Assigned task: Repeat word for word the line with "Task: Click KuCoin" and every line after it until the records below run out.

Materials provided:
Start of Block
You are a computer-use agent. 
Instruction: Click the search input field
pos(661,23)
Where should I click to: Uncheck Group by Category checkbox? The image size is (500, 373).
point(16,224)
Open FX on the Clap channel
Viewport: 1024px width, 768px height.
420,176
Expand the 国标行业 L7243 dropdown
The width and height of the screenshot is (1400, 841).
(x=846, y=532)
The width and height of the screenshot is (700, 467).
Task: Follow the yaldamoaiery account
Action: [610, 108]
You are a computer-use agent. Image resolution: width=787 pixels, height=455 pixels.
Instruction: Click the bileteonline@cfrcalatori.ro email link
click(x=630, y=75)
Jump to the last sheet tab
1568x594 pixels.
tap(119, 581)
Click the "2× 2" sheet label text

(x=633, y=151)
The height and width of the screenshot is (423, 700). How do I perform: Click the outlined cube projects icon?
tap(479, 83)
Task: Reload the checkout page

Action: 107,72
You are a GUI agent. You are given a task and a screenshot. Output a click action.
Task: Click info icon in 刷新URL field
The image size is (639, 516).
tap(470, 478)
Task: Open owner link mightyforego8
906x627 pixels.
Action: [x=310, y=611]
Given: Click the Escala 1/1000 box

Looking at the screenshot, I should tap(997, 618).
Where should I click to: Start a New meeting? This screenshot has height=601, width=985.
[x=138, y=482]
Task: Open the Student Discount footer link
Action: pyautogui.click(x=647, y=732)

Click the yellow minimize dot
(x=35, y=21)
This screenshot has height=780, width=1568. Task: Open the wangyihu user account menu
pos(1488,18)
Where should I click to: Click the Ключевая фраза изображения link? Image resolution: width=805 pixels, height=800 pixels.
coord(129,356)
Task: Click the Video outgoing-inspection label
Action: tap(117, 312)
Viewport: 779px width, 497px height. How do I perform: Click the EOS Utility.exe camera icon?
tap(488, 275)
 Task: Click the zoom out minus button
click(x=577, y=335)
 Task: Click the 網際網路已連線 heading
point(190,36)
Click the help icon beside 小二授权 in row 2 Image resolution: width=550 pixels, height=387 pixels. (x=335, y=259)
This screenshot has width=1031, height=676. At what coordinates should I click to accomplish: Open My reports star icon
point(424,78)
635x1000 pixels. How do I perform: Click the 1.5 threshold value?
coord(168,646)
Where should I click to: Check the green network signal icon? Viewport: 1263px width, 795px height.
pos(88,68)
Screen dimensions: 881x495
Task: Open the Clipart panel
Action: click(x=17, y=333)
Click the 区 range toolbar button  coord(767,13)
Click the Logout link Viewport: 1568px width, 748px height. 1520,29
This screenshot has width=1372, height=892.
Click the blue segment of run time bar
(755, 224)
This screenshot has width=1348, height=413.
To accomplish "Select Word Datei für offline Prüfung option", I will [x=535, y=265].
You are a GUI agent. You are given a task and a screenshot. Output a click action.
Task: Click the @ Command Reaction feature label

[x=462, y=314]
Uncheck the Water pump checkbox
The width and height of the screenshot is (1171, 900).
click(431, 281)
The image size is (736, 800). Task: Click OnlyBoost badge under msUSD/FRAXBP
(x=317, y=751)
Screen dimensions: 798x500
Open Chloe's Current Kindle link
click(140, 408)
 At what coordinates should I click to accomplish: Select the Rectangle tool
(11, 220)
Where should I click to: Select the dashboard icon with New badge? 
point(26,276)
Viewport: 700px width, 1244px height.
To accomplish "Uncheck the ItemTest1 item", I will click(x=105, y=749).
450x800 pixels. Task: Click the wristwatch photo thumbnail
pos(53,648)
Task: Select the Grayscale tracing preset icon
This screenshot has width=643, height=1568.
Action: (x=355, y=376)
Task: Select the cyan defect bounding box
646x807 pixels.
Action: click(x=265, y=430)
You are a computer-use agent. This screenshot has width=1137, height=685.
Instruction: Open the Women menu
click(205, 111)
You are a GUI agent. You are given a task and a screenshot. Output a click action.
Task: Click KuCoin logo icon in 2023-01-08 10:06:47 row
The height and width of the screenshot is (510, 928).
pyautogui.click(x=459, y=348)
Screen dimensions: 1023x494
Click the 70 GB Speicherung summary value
End of Block
Response:
Task: Click KuCoin logo icon in 2023-01-08 10:06:47 row
The height and width of the screenshot is (510, 928).
pyautogui.click(x=459, y=348)
Screen dimensions: 1023x494
Click the 70 GB Speicherung summary value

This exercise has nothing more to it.